🤖 AI Summary
Class imbalance often induces underspecification for minority classes, exacerbating spurious correlations (e.g., Clever Hans effects) and impairing generalization. This paper establishes, for the first time, a systematic link between class imbalance and spurious correlations. We propose a counterfactual explanation–based XAI framework: attribution analysis identifies spurious feature dependencies amplified in minority classes, and counterfactual perturbations are applied to suppress their influence. Unlike conventional reweighting approaches, our method requires no modification to the loss function or data distribution. Evaluated on three benchmark datasets, our approach maintains overall accuracy while substantially reducing spurious correlations—yielding up to a 12.3% improvement in minority-class F1 score.

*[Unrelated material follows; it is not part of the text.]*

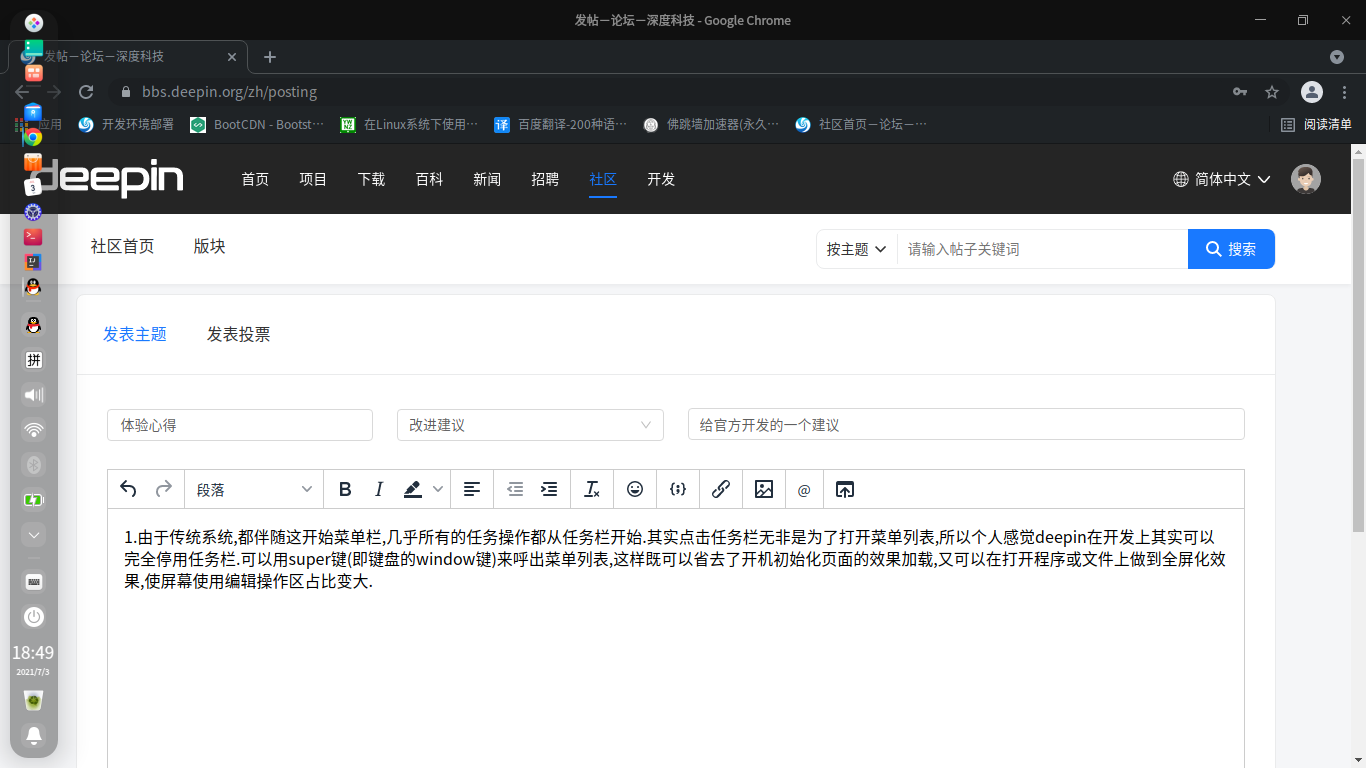Insert an emoji with the smiley icon
Viewport: 1366px width, 768px height.
coord(635,489)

These results demonstrate its effectiveness in enhancing model robustness and fairness without compromising predictive performance.
📝 Abstract
Class imbalance poses a fundamental challenge in machine learning, frequently leading to unreliable classification performance. While prior methods focus on data- or loss-reweighting schemes, we view imbalance as a data condition that amplifies Clever Hans (CH) effects by underspecification of minority classes. In a counterfactual explanations-based approach, we propose to leverage Explainable AI to jointly identify and eliminate CH effects emerging under imbalance. Our method achieves competitive classification performance on three datasets and demonstrates how CH effects emerge under imbalance, a perspective largely overlooked by existing approaches.